Massage and Dementia:
Showing Care and Making a Connection.
Some of the most rewarding interventions with people living with Dementia are those that allow you to spend time meaningfully engaged with that person. Massage allows you to spend that time with someone- communicating through the therapeutic aspects of touch as well as allowing you insights into where that person is at, at that particular time (frightened? disorientated? confused? contented?).
It may give enormous comfort to the recipient and further cement the emotional connection you already have. As a family member, facilitating the process may allow you to feel more able to bring some comfort to your loved one at times when they may be becoming distressed, reducing your own feelings of helplessness as a carer.
What could be classified as a “comfort massage”, with an older adult living with Dementia, the aim of the massage is not restorative or curative ( as in sports massage for example), but is more about sharing a soothing experience; about providing comfort; about providing reassurance; about feeling connected; about feeling safe and secure; about building on your trusting relationship; about not feeling alone.
It allows the recipient to experience the “connectedness” that is sometimes absent in Dementia.

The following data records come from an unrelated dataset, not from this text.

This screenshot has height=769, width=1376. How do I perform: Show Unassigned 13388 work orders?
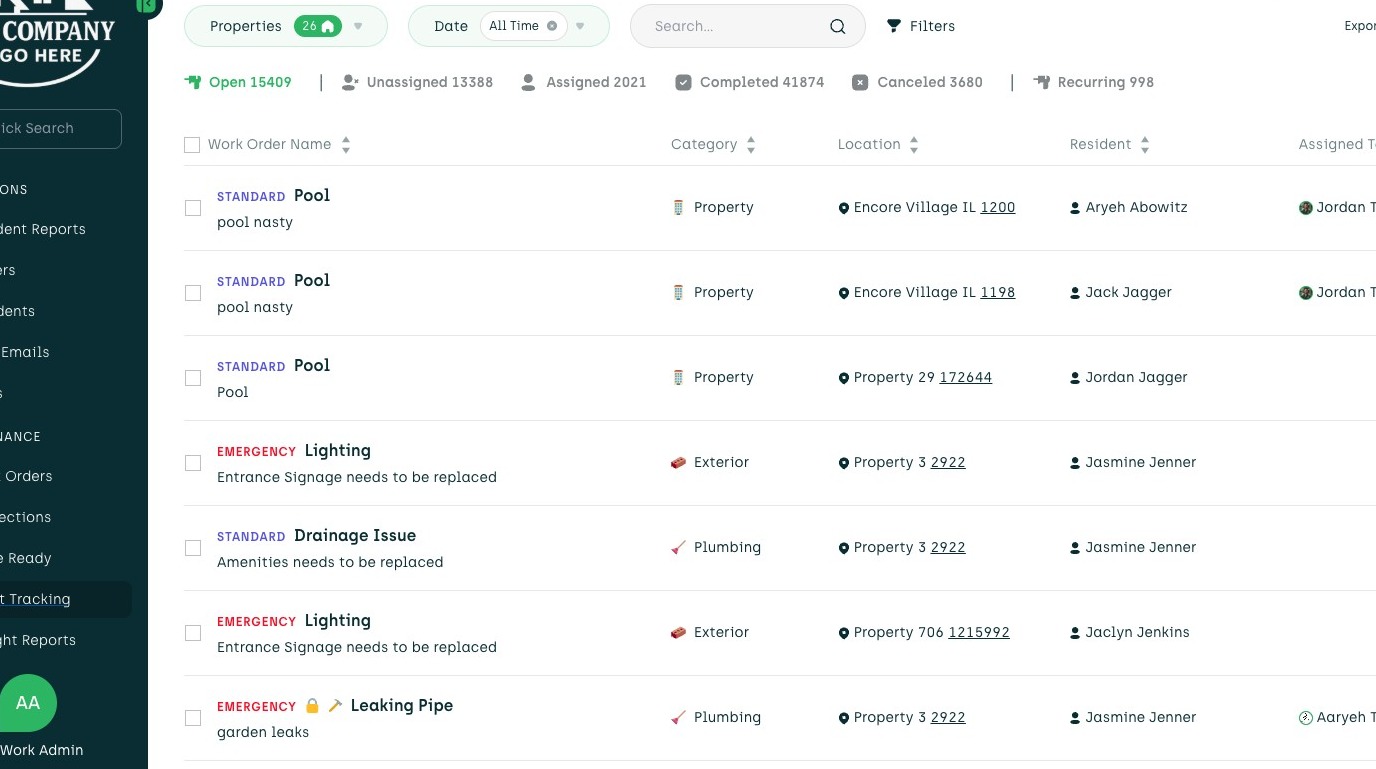coord(418,82)
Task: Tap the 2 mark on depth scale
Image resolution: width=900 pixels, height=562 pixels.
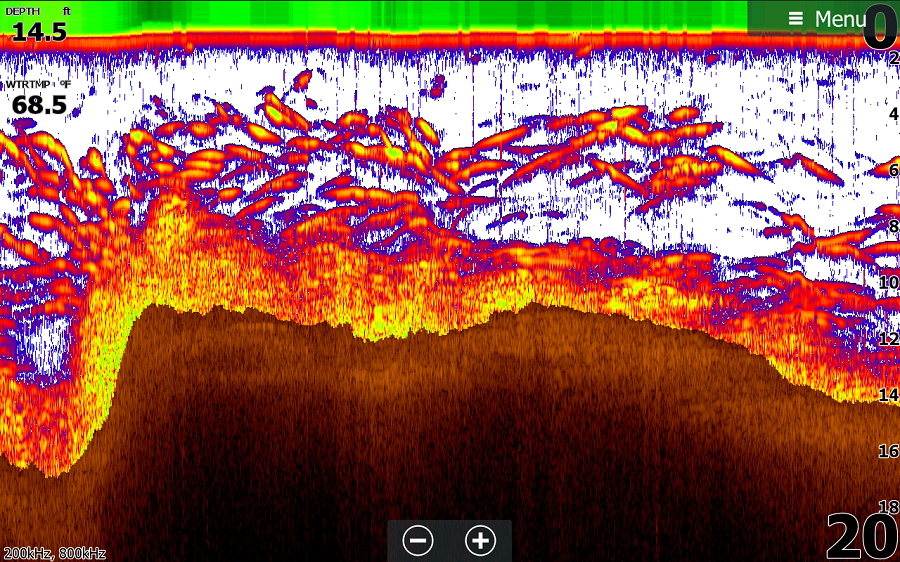Action: coord(893,59)
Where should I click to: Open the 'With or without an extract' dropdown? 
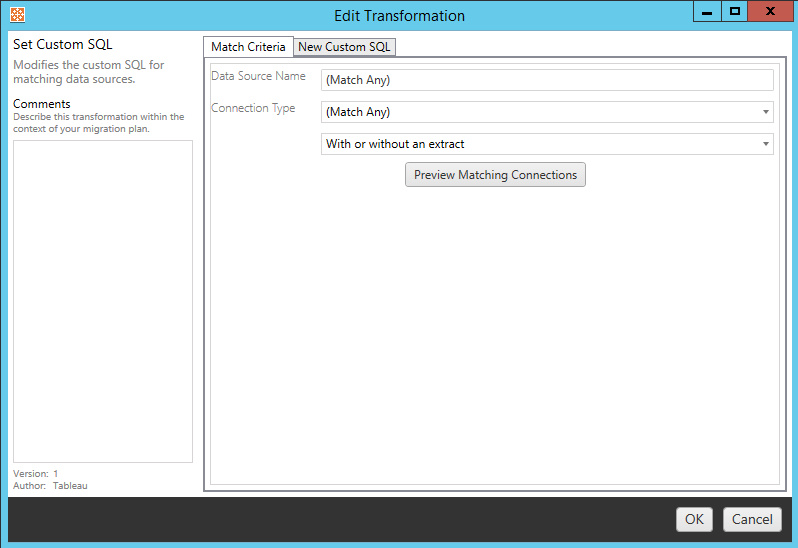pos(540,144)
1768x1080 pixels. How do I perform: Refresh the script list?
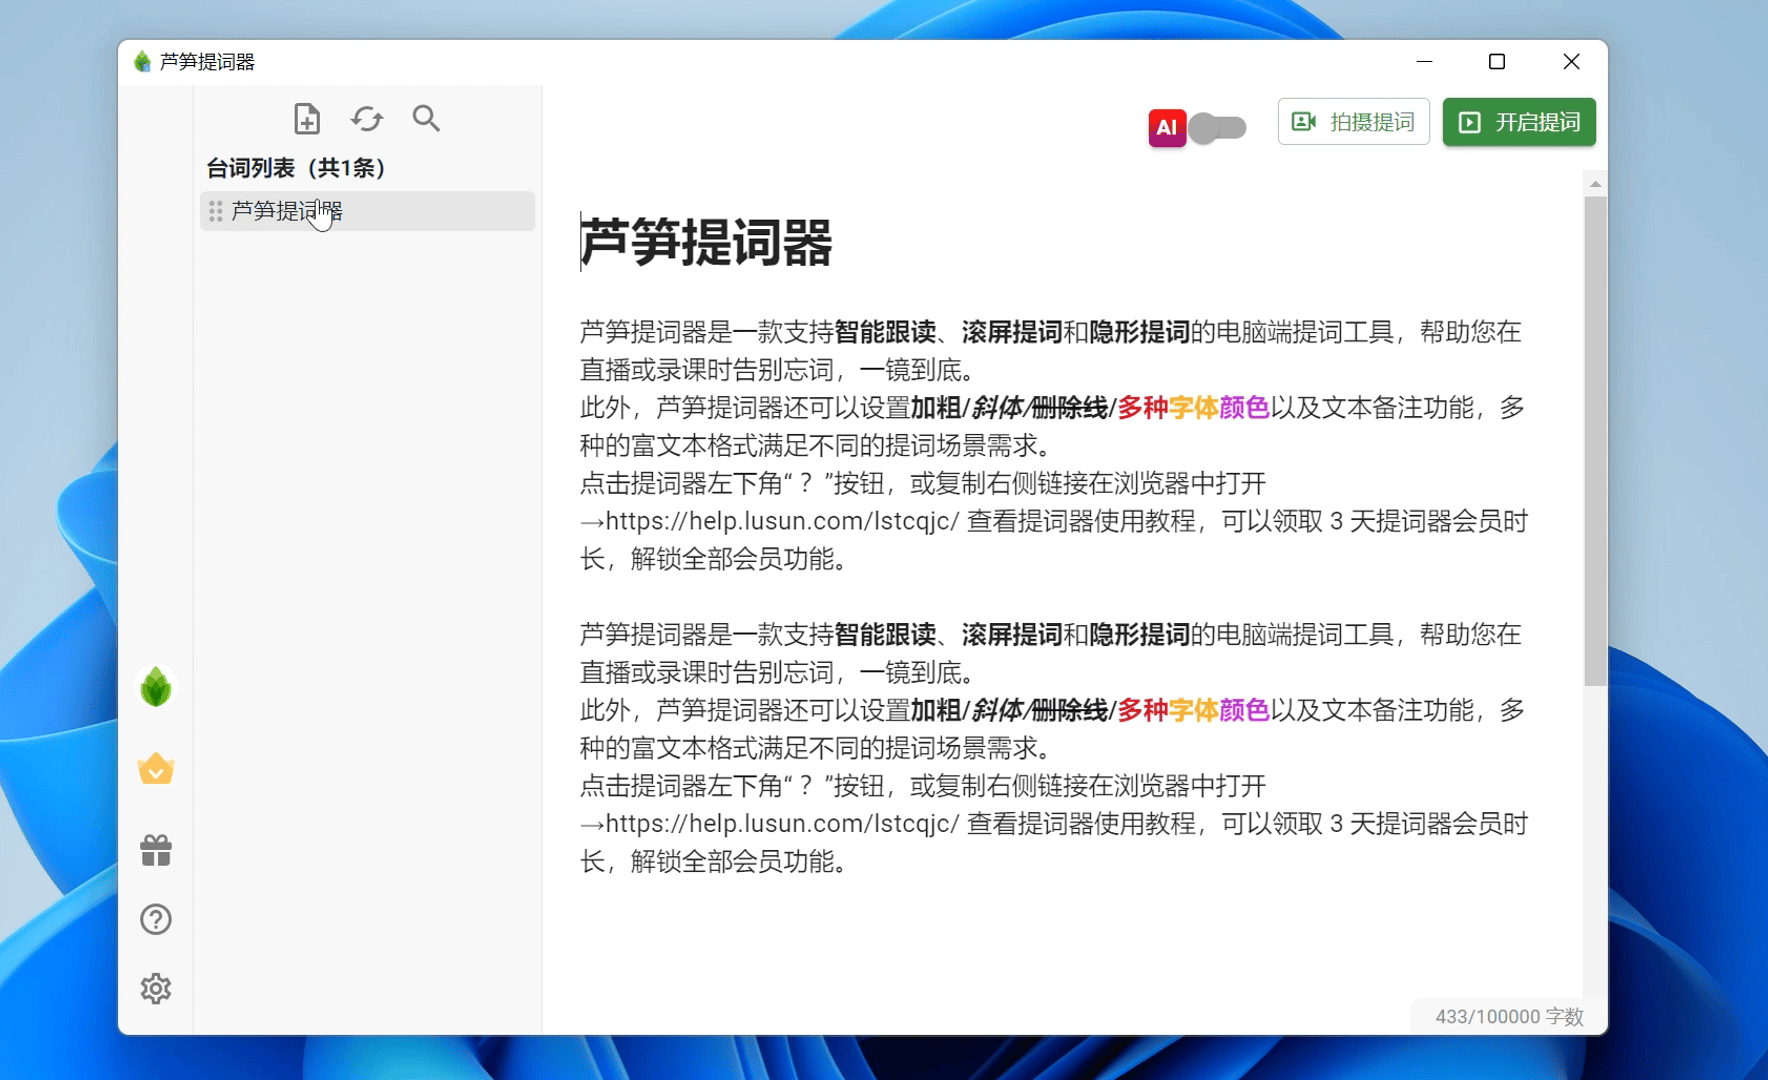[x=366, y=118]
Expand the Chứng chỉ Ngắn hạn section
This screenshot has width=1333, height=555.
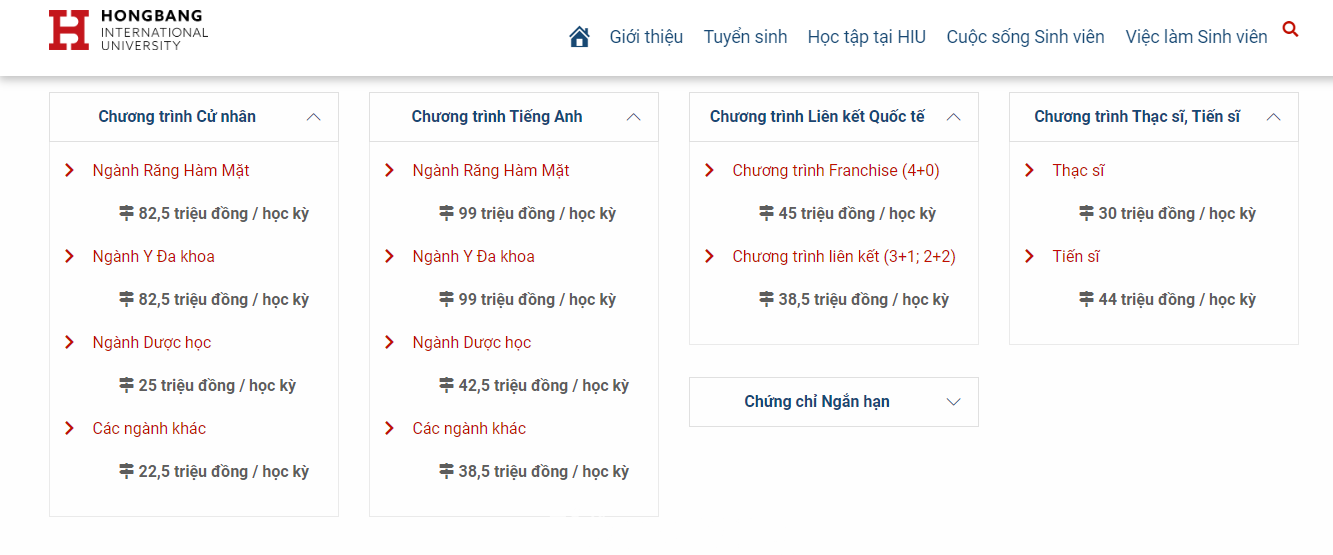953,402
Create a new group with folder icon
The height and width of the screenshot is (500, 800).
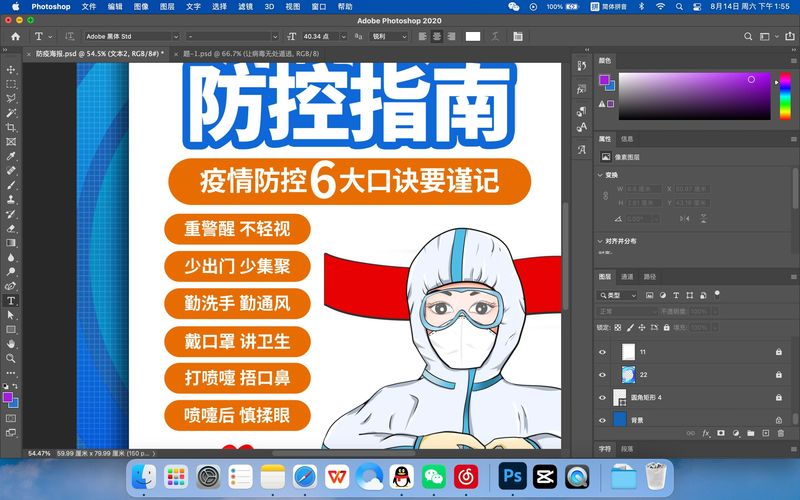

It sends the message that they are valued and loved; that they are important and part of “a bigger something”. Most of all, it provides a valuable respite from the on-going struggle of trying to make sense of the world as they perceive it.
The physiological benefits of massage are well documented, and these are especially important for the frail elderly with Dementia. The psychological benefits are equally as important to this group of individuals. Massage has been shown to decrease Cortisol levels (a stress hormone produced by the adrenal glands at times of prolonged stress), whilst increasing Serotonin levels (a neurotransmitter that is described as a natural mood stabilizer which aids sleeping, appetite and digestion). Massage helps promote the production/release of Endorphins (the body’s own natural opioid, which reduces pain and makes you feel happy). These neurochemical changes collectively help the individual with Dementia feel less distressed and more contented.
Dementia is a disease that causes great distress to the person living with Dementia and to those who love and care for that person.
Massage may take a little of that distress away, from both carer and cared for.
Massaging is easy yet profound providing us all with a caring present and future.